Hello all! Sorry I'm so late. I originally was going to post it 2-3 weeks ago but a combination of re- writing/slacking has delayed it. But I'm back to write up the ongoing adventures of our favorite villains! Today I'm bringing us back to the home front! Nergal will get all the headaches that his underlings have had lately. Well, let's begin, shall we…
Disclaimer- I don't own Fire Emblem, but I do own the character of Captain Lafarge, the sarcastic yet lovable ninja priest… Who is not in this fic, nor will he be in any other fic. In fact, I just made him up. But who knows! Maybe he'll work his way into the yarn (hopefully not)…
Chapter 4-
In a sparse field of weeds on the dread isle of Valor, many scarecrows were stuck in random places in the field, seemingly for no purpose. Suddenly, their purpose became painfully clear as a beam of darkness struck one of the straw men in his chest, exploding him in a hellish blaze of fire and shadow.
"Oh yeah!" Nergal yelled, throwing his hands in the air in triumph. "Nergal: 1, Scarecrow: 0!" Nergal relished "vacation time", what he called the time in which his high- ranking morphs were gone. Sonia and Ephidel were always being smartasses around him, Denning was annoying as hell and Limstella was pretty creepy. He found that he could really connect with his inner- self at these times.
"Ah, it's good to be alive!" he yelled in glee. Suddenly the Sound of Music theme song started playing. "THE HILLS ARE ALIVE," Nergal belted, running freely in the hills, throwing his arms in the air. "WITH THE SOUND OF MU…"
"Grandpa Ner-gal!" a child's sing- song voice could be heard from behind him. The music abruptly ended as Nergal swung his head back in surprise. It was Nino; Nergal was horrified to find out, giggling. "What are you doing, Grandpa Nergal? And where's was that music coming from?"

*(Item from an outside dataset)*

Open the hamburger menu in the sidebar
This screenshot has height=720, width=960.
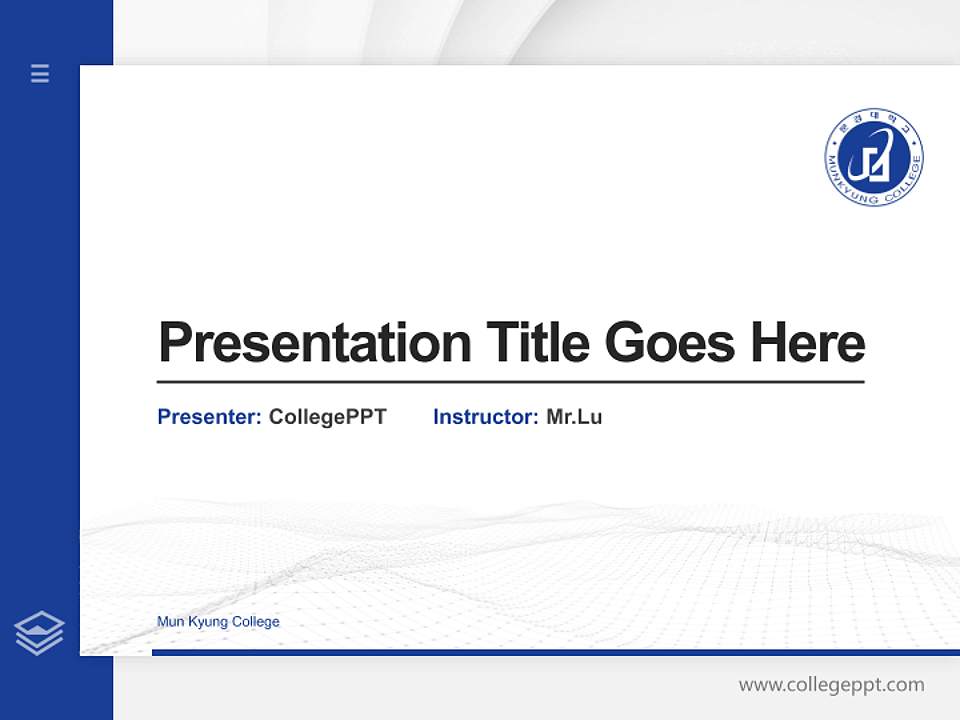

"Uh… well." The dark druid said embarrassed, his eyes avoiding contact with hers. "I was just… practicing my evil schemes… Yeah, that's right, evil schemes.

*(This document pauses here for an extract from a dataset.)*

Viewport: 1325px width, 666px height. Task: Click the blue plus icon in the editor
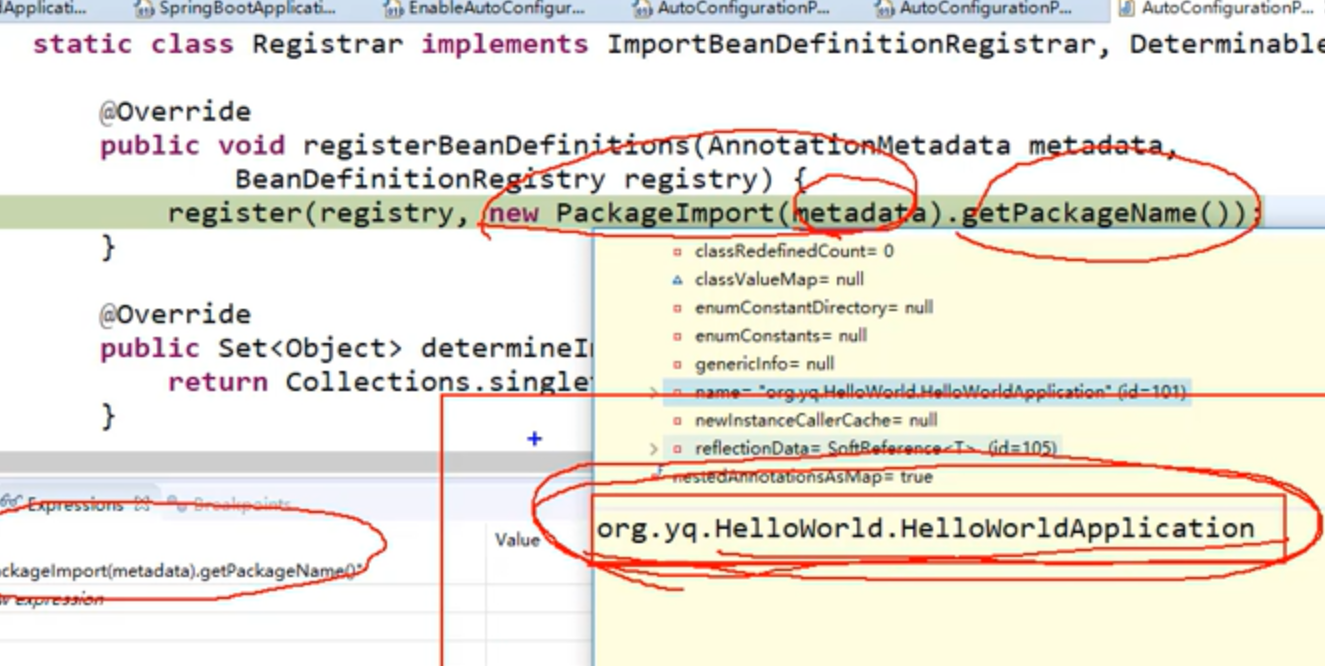point(535,438)
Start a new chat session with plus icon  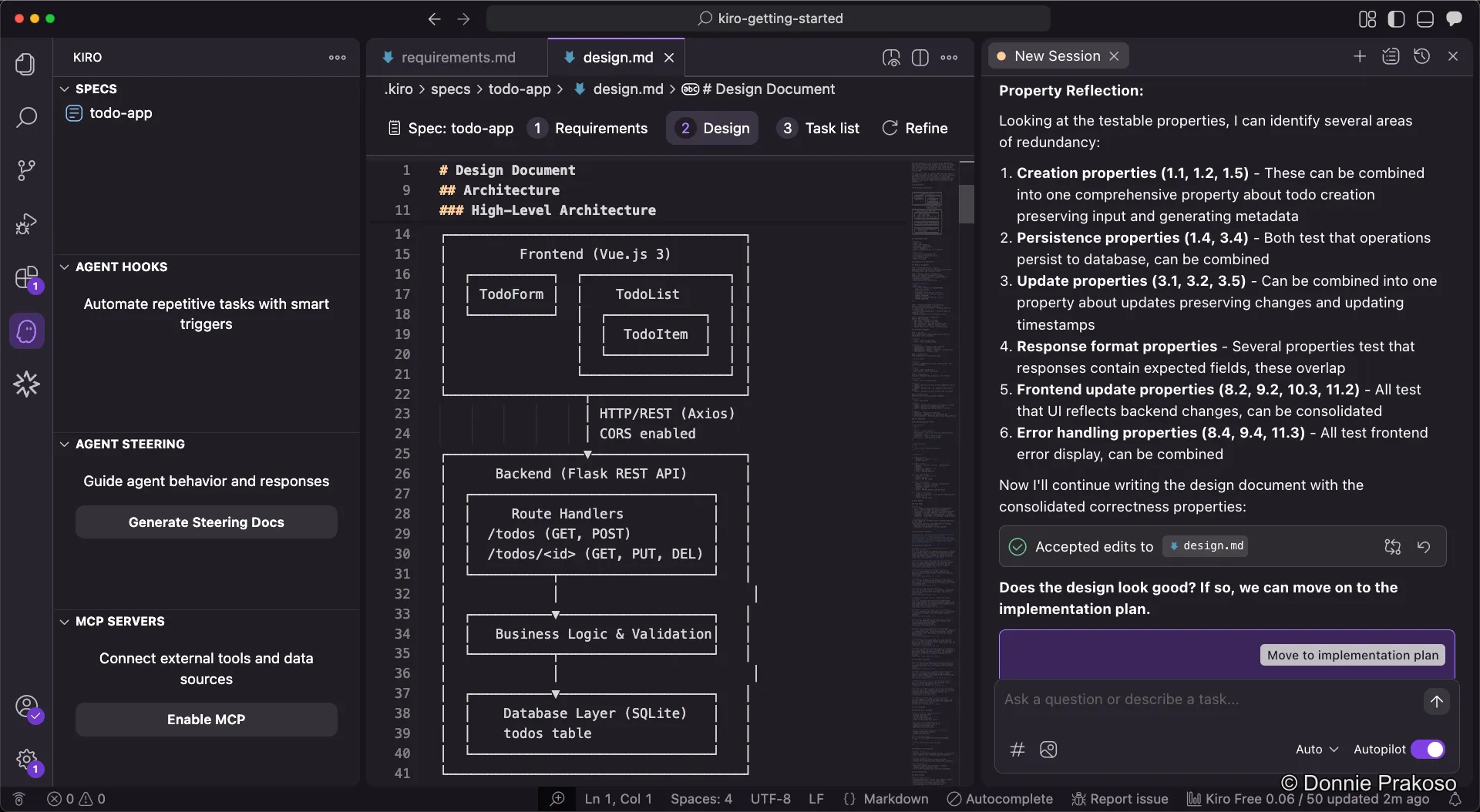1360,56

"Oh! I see. You're going to take over the world with your screaming powers, right?" Nino said excitedly.
"Screaming powers?" he asked confused.
"Yeah! You know… that terrible sound you were just making with all the music."
"I always thought I had a good singing voice." He mumbled.
"What was that?" she asked.
"Nothing… nothing…" he said. "Now be a good girl for… Grandpa… and run along. Go play with Jaffar or something. I busy right now."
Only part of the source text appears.